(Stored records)
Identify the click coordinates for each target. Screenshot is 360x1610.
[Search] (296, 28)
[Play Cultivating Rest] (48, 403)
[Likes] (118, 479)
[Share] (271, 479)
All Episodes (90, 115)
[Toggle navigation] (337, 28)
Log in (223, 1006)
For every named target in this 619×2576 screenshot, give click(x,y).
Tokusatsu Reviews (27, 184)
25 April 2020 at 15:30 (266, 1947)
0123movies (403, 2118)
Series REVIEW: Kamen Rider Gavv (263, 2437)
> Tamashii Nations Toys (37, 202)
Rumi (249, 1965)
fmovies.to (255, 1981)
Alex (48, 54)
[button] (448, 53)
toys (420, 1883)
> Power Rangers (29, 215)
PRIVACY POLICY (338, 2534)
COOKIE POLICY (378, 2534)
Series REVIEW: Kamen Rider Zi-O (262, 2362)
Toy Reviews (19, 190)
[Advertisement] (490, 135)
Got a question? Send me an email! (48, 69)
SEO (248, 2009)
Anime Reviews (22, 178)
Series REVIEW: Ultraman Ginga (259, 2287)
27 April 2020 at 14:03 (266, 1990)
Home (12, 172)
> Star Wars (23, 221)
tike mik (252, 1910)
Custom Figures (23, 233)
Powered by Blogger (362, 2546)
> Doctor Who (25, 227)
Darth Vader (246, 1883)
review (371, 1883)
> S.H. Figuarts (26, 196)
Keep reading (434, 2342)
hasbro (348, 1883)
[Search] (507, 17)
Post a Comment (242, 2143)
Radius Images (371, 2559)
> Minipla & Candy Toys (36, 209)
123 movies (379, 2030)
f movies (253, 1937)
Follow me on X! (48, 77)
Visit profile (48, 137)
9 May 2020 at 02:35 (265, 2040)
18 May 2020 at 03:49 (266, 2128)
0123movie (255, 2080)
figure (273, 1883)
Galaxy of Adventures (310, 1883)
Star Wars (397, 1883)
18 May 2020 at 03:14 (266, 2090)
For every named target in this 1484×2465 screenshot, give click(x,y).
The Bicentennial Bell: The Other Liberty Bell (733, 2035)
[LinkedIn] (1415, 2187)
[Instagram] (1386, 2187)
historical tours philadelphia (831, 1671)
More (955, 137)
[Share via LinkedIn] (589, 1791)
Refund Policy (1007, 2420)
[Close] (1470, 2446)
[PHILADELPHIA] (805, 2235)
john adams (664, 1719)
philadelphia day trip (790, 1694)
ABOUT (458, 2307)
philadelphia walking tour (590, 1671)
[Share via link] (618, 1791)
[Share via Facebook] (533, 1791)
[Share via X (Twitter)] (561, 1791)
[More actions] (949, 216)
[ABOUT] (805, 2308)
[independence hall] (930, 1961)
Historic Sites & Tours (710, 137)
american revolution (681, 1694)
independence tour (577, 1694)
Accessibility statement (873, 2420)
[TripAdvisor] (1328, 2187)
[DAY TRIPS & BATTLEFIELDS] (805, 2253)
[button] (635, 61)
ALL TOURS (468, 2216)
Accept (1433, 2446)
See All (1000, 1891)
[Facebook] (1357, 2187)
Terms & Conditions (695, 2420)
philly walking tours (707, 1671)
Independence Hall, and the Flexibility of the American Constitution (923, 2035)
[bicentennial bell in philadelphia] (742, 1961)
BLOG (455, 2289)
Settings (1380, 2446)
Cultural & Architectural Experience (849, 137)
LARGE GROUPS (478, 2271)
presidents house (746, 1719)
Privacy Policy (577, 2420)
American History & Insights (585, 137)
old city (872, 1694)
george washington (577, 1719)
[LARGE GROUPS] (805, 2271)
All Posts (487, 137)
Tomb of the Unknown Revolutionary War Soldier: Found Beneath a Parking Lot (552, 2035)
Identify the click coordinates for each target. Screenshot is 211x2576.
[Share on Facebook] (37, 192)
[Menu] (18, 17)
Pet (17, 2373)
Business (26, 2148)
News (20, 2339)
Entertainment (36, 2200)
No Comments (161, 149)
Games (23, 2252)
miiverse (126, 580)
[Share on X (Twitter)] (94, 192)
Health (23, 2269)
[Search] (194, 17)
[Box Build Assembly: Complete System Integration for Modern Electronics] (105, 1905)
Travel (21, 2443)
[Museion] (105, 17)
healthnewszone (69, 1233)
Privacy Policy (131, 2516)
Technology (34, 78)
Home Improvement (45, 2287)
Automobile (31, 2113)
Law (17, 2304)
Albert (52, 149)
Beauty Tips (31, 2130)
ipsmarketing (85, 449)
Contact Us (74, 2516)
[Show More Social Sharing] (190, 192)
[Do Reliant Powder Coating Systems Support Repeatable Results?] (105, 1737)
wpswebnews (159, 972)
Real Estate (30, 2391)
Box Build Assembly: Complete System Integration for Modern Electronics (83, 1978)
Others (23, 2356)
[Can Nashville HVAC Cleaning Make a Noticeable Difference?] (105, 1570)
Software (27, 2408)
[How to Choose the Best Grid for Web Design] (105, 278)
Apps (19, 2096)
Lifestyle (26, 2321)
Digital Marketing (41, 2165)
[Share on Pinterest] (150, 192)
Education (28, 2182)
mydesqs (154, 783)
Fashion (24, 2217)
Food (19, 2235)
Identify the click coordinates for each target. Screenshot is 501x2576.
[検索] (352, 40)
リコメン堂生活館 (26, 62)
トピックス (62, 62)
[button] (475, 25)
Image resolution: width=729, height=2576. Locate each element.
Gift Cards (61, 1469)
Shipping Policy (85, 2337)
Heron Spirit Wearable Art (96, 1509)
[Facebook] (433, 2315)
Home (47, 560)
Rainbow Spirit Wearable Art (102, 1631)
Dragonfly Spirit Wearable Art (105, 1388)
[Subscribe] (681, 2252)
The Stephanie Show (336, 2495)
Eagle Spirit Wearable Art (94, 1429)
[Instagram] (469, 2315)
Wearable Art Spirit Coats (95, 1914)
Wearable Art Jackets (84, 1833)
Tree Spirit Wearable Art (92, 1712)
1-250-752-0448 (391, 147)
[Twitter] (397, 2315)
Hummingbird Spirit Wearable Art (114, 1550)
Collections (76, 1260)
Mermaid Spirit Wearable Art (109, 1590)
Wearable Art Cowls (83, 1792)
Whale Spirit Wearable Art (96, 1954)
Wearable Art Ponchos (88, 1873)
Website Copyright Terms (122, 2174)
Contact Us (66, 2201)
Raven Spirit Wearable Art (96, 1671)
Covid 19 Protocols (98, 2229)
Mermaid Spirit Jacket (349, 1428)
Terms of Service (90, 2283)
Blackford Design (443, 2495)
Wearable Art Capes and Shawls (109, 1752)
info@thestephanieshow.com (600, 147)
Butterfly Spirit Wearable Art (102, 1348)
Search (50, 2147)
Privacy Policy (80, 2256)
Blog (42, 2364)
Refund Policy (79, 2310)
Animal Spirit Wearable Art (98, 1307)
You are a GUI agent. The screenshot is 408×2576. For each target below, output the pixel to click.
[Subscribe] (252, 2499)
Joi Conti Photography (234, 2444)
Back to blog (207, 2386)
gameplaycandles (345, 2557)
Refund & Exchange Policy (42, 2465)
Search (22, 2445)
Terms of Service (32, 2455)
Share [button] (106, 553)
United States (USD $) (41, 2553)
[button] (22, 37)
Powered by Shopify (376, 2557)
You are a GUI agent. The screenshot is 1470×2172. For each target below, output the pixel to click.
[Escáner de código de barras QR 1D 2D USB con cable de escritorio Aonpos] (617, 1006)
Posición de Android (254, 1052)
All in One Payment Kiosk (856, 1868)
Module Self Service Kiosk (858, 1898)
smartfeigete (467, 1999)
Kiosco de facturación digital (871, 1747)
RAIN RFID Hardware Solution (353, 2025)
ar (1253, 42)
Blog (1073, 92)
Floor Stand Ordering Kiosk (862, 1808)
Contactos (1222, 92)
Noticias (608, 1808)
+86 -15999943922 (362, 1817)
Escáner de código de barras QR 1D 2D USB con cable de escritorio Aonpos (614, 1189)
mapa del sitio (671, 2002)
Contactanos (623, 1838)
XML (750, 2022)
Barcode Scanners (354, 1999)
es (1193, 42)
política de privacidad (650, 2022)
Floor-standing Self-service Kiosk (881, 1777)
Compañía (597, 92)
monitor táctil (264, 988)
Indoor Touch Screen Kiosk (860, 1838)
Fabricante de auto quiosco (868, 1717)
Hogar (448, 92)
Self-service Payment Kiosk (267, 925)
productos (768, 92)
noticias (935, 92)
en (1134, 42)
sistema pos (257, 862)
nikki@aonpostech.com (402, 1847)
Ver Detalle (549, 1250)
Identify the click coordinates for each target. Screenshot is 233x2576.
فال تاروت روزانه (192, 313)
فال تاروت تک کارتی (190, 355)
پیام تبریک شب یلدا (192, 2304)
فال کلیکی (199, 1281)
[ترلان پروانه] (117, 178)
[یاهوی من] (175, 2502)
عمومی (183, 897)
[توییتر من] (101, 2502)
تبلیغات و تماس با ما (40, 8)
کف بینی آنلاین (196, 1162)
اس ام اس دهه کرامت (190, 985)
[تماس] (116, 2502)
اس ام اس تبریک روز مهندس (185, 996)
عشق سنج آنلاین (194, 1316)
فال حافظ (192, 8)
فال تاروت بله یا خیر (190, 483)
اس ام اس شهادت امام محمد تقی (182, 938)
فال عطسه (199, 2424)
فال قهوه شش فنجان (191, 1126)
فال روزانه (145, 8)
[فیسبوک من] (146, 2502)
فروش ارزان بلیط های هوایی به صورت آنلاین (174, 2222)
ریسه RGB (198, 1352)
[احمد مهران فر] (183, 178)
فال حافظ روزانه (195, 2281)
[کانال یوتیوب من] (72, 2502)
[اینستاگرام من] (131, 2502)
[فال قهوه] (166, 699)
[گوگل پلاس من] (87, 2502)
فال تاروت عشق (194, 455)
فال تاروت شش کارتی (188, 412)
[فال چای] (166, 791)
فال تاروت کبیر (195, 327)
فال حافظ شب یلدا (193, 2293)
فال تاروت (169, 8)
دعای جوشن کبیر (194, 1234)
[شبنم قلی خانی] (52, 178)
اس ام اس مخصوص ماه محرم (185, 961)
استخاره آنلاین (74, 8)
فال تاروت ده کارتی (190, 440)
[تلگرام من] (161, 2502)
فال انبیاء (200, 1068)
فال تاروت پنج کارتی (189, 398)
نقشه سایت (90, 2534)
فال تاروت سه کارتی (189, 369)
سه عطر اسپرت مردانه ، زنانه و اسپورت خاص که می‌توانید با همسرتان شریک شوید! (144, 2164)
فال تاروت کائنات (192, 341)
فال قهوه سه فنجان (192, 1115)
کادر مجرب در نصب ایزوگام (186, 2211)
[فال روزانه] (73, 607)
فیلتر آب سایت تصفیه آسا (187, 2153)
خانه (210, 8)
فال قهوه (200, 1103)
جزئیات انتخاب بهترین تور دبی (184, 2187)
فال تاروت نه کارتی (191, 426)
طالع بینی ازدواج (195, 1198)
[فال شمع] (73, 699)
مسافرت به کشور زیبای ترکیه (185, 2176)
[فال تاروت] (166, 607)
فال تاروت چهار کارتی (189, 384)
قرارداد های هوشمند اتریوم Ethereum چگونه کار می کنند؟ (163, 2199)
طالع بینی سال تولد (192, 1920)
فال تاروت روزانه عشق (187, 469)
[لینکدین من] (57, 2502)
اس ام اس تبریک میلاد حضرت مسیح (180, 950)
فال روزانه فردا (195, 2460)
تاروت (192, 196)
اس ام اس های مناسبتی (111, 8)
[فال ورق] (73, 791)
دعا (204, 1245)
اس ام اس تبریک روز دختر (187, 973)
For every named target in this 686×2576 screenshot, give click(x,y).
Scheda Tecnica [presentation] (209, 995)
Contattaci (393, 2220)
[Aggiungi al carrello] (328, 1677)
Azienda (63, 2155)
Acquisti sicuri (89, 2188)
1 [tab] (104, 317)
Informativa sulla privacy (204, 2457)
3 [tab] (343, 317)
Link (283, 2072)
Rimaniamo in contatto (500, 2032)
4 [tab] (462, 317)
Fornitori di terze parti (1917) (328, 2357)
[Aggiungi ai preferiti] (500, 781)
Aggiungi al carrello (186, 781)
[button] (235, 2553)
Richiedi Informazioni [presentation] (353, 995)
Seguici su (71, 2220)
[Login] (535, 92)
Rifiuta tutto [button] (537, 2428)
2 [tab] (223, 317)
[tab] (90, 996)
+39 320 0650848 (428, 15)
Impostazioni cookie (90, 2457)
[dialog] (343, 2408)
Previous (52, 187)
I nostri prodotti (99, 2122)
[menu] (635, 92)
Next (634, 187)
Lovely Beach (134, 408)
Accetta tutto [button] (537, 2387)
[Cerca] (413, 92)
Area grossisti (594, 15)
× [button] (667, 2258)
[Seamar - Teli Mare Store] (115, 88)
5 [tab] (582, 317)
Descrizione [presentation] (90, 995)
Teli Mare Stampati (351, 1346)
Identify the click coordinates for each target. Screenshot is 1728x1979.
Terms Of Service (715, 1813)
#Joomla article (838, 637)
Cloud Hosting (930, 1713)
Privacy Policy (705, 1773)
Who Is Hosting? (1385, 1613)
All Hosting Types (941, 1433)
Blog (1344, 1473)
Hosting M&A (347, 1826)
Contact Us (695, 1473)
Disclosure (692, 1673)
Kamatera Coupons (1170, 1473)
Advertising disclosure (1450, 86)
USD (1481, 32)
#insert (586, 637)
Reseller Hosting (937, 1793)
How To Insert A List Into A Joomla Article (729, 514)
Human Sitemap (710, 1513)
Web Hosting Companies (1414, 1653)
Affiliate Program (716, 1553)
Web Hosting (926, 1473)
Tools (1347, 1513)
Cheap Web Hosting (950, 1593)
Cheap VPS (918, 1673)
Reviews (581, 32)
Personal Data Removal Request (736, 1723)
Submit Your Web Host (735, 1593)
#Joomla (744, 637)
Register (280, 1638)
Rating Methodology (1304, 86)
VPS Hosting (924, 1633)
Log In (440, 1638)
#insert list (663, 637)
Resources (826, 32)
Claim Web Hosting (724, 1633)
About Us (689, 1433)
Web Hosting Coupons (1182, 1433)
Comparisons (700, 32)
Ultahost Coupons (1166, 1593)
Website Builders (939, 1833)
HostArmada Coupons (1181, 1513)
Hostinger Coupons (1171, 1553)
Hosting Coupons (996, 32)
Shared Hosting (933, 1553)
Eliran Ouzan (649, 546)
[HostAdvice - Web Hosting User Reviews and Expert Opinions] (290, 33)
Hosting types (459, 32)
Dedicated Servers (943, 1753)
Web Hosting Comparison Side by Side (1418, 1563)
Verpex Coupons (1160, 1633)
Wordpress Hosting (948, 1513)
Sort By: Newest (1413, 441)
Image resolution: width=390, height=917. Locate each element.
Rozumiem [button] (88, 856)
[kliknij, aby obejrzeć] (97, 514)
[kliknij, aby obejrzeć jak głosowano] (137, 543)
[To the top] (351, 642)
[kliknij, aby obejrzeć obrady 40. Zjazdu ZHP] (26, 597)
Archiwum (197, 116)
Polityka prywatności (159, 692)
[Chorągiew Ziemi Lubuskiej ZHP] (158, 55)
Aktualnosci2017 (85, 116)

## What you need to do
Copy out each line from the preceding entries that mentions the word "Teli".

## Reply to the exercise
[Seamar - Teli Mare Store] (115, 88)
Teli Mare Stampati (351, 1346)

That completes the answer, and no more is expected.